The Marriage Game is published by Hutchinson, priced £18.99 hardback, and on sale now
Q Did you have a particular working method for The Marriage Game – how did you conduct your research?
Inside Hever Castle, Near Edenbridge, Kent. Photo courtesy Hever Castle
I had all the research to hand, having done reams of it for six non-fiction books on (or touching on) Elizabeth I, over many years, so I knew exactly where I was going with it.
Q Do the former stately homes, castles and palaces of your Tudor characters inspire your writing – and do you spend much time visiting those places?
They do inspire me, immensely, and I feel that it is important to visit them for the purposes of research, because there is nothing like being on the spot to learn about the ambience, atmosphere (particularly important for historical fiction), details and geography. You may also pick up a fund of local knowledge. I visit these sites for pleasure too, and professionally, for book events, and on the themed historical tours that I lead. I have many times had the privilege of visiting, staying at, and/or dining in many historic houses, palaces and castles. Hever Castle in Kent www.hevercastle.co.uk has to be my all-time favourite, but there are many close seconds!

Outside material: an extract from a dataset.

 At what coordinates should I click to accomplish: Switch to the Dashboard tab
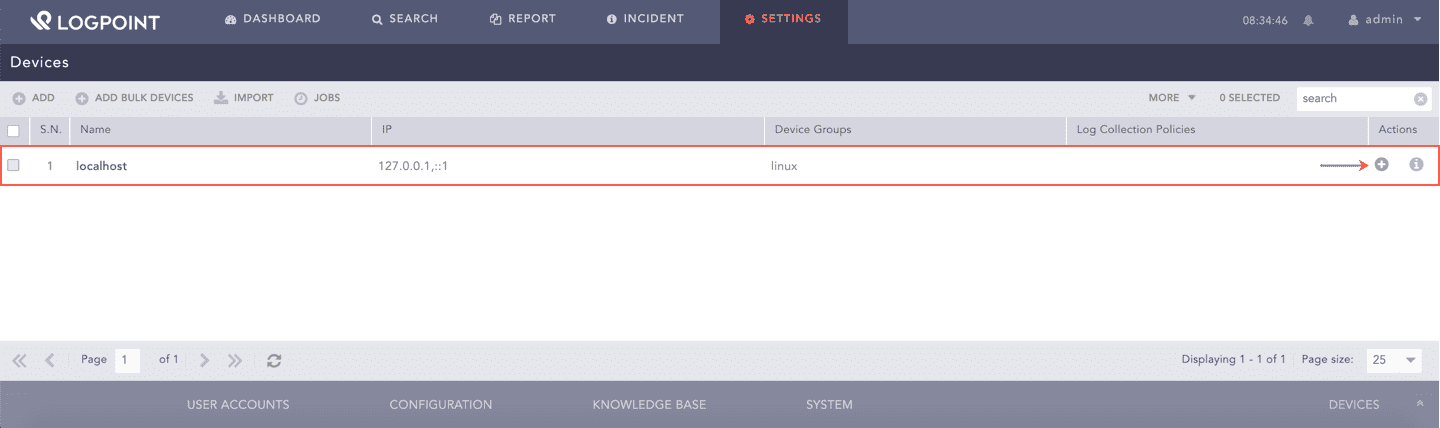273,19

Q Do you feel Elizabeth I had a far more difficult time, being female, than any male monarch past or present?
She had the disadvantage of being seen as hampered with all the perceived weaknessess and imperfections of her sex, and one of the reasons why she did not marry was because she feared the birth of a son who might be used to displace her; but she used her femininity to advantage, and stressed the qualities in herself that were seen as masculine, and therefore admired. Otherwise she faced the same issues as a male monarch would have faced, and coped with them well in her own inimitable way. She also had a talent for choosing brilliant, dedicated and loyal advisers. So I wouldn’t say that she had a far more difficult time, as queen, because of her sex. I think she rather revelled in that aspect!

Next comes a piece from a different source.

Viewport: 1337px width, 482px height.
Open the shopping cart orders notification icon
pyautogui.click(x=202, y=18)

Q Which character in all your novels has been the most fun to write, and why?
Elizabeth, without a doubt! What a character she was! And there is broad scope for humour, fascinating speculation, and psychological insights into a complex character who was honed in a dangerous and insecure world. The best thing is that there is a wealth of contemporary evidence, including Elizabeth’s own writings and speeches, on which to base the characterisation.

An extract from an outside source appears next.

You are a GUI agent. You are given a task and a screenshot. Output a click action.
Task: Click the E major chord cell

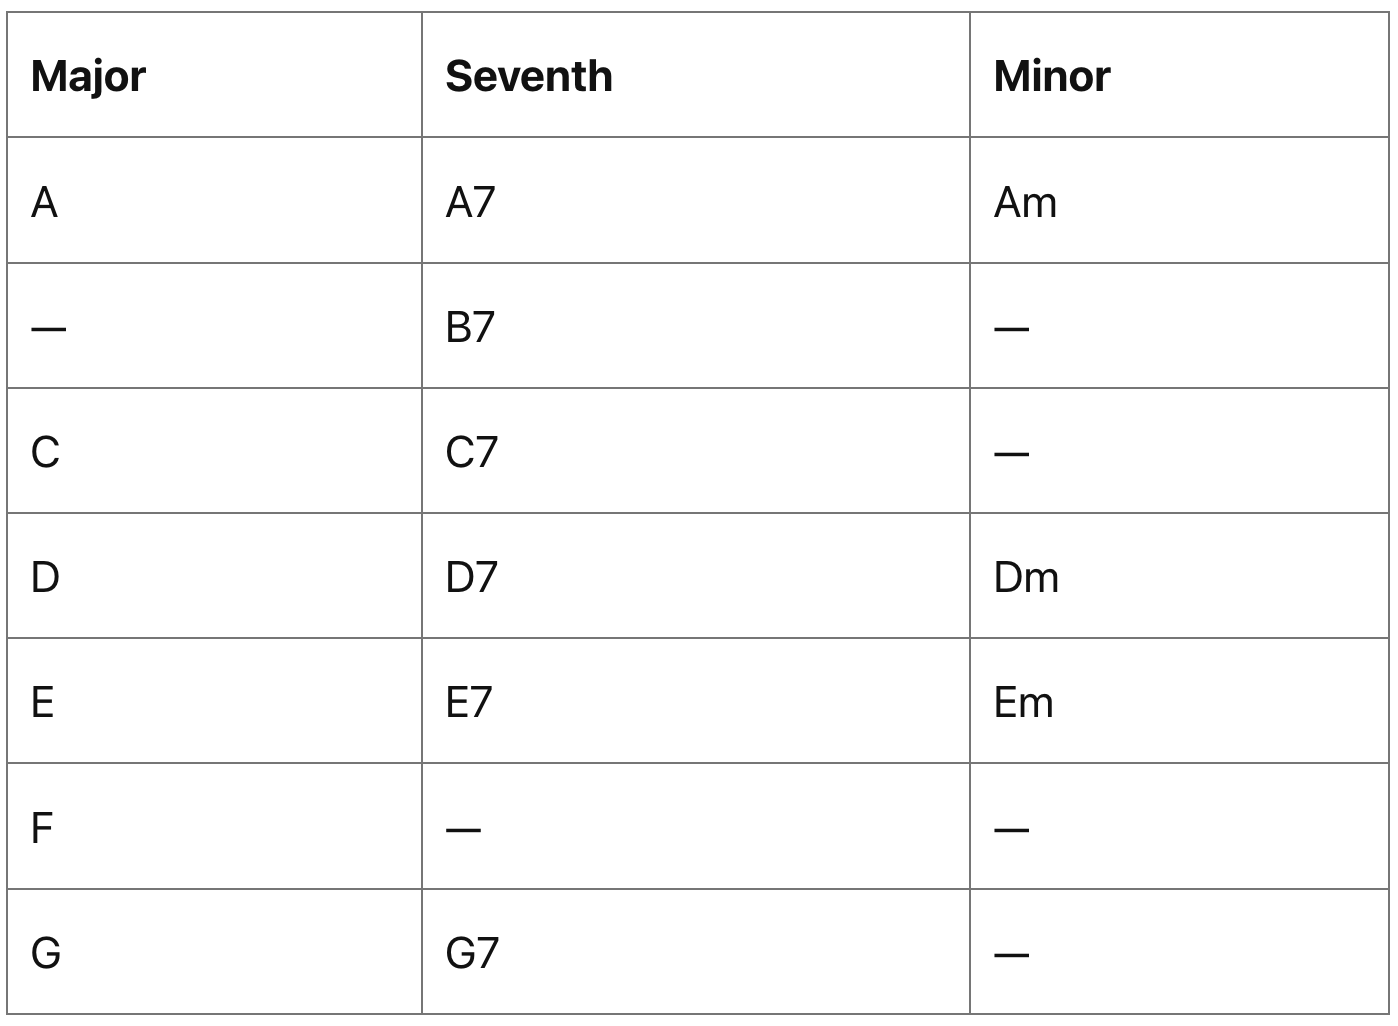pos(43,703)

Q What advice would you offer to any budding authors hoping to write historical fiction?
I have learned so much from the brilliant editors with whom I have been lucky to work, but the advice that has stayed with me as a constant is ‘show rather than tell’, and weave the history seamlessly into the narrative and the dialogue, so that the reader doesn’t feel that they are in a lesson. Avoid anachronisms! Above all, enjoy your writing.
The Marriage Game is published by Hutchinson, on sale now in the UK, priced £18.99, hardback. (The title is also now on sale in Australia and will be available in the USA from 2 October 2014).